[start]

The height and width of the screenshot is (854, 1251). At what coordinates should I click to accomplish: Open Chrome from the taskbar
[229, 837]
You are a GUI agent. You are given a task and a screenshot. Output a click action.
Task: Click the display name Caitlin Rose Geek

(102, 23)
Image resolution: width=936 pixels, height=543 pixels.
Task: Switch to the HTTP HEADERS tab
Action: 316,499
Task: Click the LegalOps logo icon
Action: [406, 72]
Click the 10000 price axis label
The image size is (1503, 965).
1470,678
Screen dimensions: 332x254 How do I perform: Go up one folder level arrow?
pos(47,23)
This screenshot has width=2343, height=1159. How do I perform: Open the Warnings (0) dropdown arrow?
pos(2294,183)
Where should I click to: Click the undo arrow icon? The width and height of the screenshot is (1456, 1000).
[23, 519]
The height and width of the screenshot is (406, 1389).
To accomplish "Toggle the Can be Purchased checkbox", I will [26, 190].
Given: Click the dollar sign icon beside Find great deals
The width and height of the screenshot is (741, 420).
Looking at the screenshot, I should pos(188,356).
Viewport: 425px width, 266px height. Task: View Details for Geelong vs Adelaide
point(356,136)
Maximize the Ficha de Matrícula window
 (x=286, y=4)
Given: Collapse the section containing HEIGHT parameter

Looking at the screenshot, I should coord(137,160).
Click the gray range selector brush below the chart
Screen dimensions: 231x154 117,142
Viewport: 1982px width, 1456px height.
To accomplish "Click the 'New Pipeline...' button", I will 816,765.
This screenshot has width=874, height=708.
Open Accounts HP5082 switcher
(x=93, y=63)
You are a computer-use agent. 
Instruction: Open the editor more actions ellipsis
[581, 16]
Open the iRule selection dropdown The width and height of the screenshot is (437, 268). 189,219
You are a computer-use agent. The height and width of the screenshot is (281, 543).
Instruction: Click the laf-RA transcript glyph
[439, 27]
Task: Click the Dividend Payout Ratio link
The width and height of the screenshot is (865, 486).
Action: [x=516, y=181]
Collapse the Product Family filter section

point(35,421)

[end]

Written exercise: Return every one of the records above verbatim, with no changes of any kind.

Task solution:
The height and width of the screenshot is (854, 1251). At what coordinates should I click to accomplish: Open Chrome from the taskbar
[229, 837]
You are a GUI agent. You are given a task and a screenshot. Output a click action.
Task: Click the display name Caitlin Rose Geek

(102, 23)
Image resolution: width=936 pixels, height=543 pixels.
Task: Switch to the HTTP HEADERS tab
Action: 316,499
Task: Click the LegalOps logo icon
Action: [406, 72]
Click the 10000 price axis label
The image size is (1503, 965).
1470,678
Screen dimensions: 332x254 How do I perform: Go up one folder level arrow?
pos(47,23)
This screenshot has width=2343, height=1159. How do I perform: Open the Warnings (0) dropdown arrow?
pos(2294,183)
Where should I click to: Click the undo arrow icon? The width and height of the screenshot is (1456, 1000).
[23, 519]
The height and width of the screenshot is (406, 1389).
To accomplish "Toggle the Can be Purchased checkbox", I will [26, 190].
Given: Click the dollar sign icon beside Find great deals
The width and height of the screenshot is (741, 420).
Looking at the screenshot, I should pos(188,356).
Viewport: 425px width, 266px height. Task: View Details for Geelong vs Adelaide
point(356,136)
Maximize the Ficha de Matrícula window
 (x=286, y=4)
Given: Collapse the section containing HEIGHT parameter

Looking at the screenshot, I should coord(137,160).
Click the gray range selector brush below the chart
Screen dimensions: 231x154 117,142
Viewport: 1982px width, 1456px height.
To accomplish "Click the 'New Pipeline...' button", I will 816,765.
This screenshot has width=874, height=708.
Open Accounts HP5082 switcher
(x=93, y=63)
You are a computer-use agent. 
Instruction: Open the editor more actions ellipsis
[581, 16]
Open the iRule selection dropdown The width and height of the screenshot is (437, 268). 189,219
You are a computer-use agent. The height and width of the screenshot is (281, 543).
Instruction: Click the laf-RA transcript glyph
[439, 27]
Task: Click the Dividend Payout Ratio link
The width and height of the screenshot is (865, 486).
Action: [x=516, y=181]
Collapse the Product Family filter section

point(35,421)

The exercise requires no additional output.